**Passage provided:**
------------
= 2015 Kentucky elections =

A general election was held in the U.S. state of Kentucky on November 3, 2015. All of Kentucky's executive officers were up for election. Primary elections were held on May 19, 2015.

==Governor and Lieutenant Governor==

Incumbent Democratic Governor Steve Beshear was term-limited and could not run for re-election to a third term in office.

In Kentucky, gubernatorial candidates pick their own running mates and they are elected on shared tickets in both the primary and general elections.

The candidates for the Democratic nomination were Attorney General of Kentucky Jack Conway and his running mate State Representative Sannie Overly; and retired engineer and 2014 Congressional candidate Geoff Young and his running mate Jonathan Masters. Conway and Overly easily defeated Young and Masters in the primary election for the Democratic Party nomination.

For the Republicans, businessman and candidate for the U.S. Senate in 2014 Matt Bevin ran on a ticket with Tea Party activist and 2014 State House candidate Jenean Hampton; Agriculture Commissioner of Kentucky James Comer ran on a ticket with State Senator Christian McDaniel; former Louisville Metro Councilman and nominee for Mayor of Louisville in 2010 Hal Heiner ran on a ticket with former Lexington-Fayette Urban County Councilwoman and nominee for Kentucky State Treasurer in 2011 KC Crosbie; and former Associate Justice of the Kentucky Supreme Court Will T. Scott ran on a ticket with former Menifee County Sheriff Rodney Coffey. Bevin held an 83-vote lead over Comer in the primary election, with both Heiner and Scott conceding. The Associated Press, referring to the race between Bevin and Comer a "virtual tie", did not call the race in favor of either candidate. In addition, Comer refused to concede and stated that he would ask for a recanvass. The request for recanvass was filed with the Kentucky Secretary of State's office on May 20, 2015, with Secretary of State Alison Lundergan Grimes ordering the recanvass to occur at 9:00 a.m. local time on May 28, 2015. Upon completion of the recanvass, Grimes announced that Bevin remained 83 votes ahead of Comer. Grimes also stated that should Comer want a full recount, it would require a court order from the Franklin Circuit Court. On May 29, Comer announced he would not request a recount and conceded the nomination to Bevin.

===Results===

Kentucky gubernatorial election, 2015
| Party |  | Candidate | Votes | % |
|---|---|---|---|---|
|  | Republican | Matt Bevin/Jenean Hampton | 511,771 | 52.5 |
|  | Democratic | Jack Conway/Sannie Overly | 426,827 | 43.8 |
|  | Independent | Drew Curtis/Heather Curtis | 35,627 | 3.7 |
| Total votes |  |  | 974,225 | 100.0 |
|  | Republican gain from Democratic |  |  |  |

==Secretary of State==

Incumbent Democratic Secretary of State Alison Lundergan Grimes was eligible to run for re-election to a second term in office. She had considered running for Governor of Kentucky or for Attorney General of Kentucky. She decided to seek re-election.
------------
**Dataset records:**
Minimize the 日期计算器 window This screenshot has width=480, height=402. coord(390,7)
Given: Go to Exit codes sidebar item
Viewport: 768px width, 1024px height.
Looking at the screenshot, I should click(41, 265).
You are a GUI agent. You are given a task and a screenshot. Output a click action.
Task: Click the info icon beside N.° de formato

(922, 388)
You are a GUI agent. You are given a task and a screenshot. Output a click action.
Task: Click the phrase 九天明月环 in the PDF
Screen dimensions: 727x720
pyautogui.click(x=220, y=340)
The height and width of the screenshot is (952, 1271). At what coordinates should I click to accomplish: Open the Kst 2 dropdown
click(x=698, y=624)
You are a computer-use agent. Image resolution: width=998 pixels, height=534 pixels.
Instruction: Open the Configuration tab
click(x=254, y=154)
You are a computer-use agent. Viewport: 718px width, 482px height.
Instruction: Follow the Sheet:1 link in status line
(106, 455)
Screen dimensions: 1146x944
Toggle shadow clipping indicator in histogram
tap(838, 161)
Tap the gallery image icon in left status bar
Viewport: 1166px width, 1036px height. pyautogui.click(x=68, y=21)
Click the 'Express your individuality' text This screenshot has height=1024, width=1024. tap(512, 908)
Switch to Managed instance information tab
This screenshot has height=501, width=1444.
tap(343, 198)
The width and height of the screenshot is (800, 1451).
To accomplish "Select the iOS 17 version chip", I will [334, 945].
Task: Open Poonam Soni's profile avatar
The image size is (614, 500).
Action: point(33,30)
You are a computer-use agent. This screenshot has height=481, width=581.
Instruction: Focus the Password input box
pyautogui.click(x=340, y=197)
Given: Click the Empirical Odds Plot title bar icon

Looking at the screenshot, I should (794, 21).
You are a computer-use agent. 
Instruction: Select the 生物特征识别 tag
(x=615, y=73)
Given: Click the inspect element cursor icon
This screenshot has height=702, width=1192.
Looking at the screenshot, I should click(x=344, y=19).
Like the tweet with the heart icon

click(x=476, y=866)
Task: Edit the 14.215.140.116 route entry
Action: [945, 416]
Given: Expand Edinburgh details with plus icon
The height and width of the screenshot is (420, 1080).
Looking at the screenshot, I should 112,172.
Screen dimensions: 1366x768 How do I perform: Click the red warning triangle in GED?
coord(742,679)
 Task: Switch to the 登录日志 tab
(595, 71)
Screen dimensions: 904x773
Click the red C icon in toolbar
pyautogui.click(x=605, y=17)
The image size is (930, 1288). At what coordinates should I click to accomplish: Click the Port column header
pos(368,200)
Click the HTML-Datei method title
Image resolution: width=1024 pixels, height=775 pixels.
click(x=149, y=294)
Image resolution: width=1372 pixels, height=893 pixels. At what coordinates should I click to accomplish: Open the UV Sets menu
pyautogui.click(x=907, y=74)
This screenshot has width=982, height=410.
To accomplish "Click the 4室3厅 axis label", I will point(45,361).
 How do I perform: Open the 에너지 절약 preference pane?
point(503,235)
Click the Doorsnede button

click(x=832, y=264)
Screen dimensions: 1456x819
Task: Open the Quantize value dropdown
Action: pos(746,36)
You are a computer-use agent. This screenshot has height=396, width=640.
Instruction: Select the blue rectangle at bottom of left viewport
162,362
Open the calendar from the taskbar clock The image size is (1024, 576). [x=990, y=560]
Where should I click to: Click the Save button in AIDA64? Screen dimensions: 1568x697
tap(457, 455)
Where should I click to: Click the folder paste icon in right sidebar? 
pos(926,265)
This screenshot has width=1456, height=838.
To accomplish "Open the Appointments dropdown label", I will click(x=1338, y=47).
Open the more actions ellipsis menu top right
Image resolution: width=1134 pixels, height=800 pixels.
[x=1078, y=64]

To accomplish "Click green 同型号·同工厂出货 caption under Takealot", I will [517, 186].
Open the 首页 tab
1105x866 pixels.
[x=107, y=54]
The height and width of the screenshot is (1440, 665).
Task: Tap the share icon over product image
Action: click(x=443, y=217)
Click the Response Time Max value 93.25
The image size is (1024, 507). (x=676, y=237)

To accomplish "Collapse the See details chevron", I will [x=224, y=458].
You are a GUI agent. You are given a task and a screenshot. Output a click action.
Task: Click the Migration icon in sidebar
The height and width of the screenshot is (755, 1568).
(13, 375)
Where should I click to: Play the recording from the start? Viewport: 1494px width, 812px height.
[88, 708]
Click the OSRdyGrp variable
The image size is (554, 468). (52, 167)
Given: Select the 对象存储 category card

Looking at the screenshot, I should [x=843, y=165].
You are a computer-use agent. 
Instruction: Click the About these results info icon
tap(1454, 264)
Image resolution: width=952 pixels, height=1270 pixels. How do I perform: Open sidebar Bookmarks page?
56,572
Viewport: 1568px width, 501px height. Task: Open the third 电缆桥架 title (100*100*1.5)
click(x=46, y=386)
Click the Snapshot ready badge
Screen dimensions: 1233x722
------------
**Stated task A:**
From the article on the 2015 Kentucky elections, list every Republican ticket (governor candidate with running mate) that sought the party's gubernatorial nomination.
**Stated task B:**
According to the article on the 2015 Kentucky elections, when was the recanvass of the Republican gubernatorial primary scheduled to take place?
**Stated task C:**
Pick up the article on the 2015 Kentucky elections after its final sentence and keep writing it.

**Task output A:**
- Matt Bevin and Jenean Hampton
- James Comer and Christian McDaniel
- Hal Heiner and KC Crosbie
- Will T. Scott and Rodney Coffey

**Task output B:**
The recanvass was set for 9:00 a.m. local time on May 28, 2015.

**Task output C:**
===Democratic primary===
====Candidates====
Declared
- Charles Lovett, candidate for Jefferson County Justice of the Peace in 2010
- Alison Lundergan Grimes, incumbent Secretary of State and nominee for the U.S. Senate in 2014

Declined
- Colmon Elridge, aide to Governor Steve Beshear and former Executive Vice President of Young Democrats of America
- David O'Neill, Fayette County Property Valuation Administrator

====Results====

Primary results by county:

Democratic primary results
| Party |  | Candidate | Votes | % |
|---|---|---|---|---|
|  | Democratic | Alison Lundergan Grimes (incumbent) | 131,640 | 73.25 |
|  | Democratic | Charles Lovett | 48,083 | 26.75 |
| Total votes |  |  | 179,723 | 100.0 |

===Republican primary===
====Candidates====
Declared
- Steve Knipper, former Erlanger City Councilman

Withdrew
- Michael Pitzer, candidate for the State House in 2008

Declined
- Michael Adams, attorney and general counsel for the Republican Governors Association
- Matt Bevin, businessman and candidate for U.S. Senate in 2014 (ran for Governor)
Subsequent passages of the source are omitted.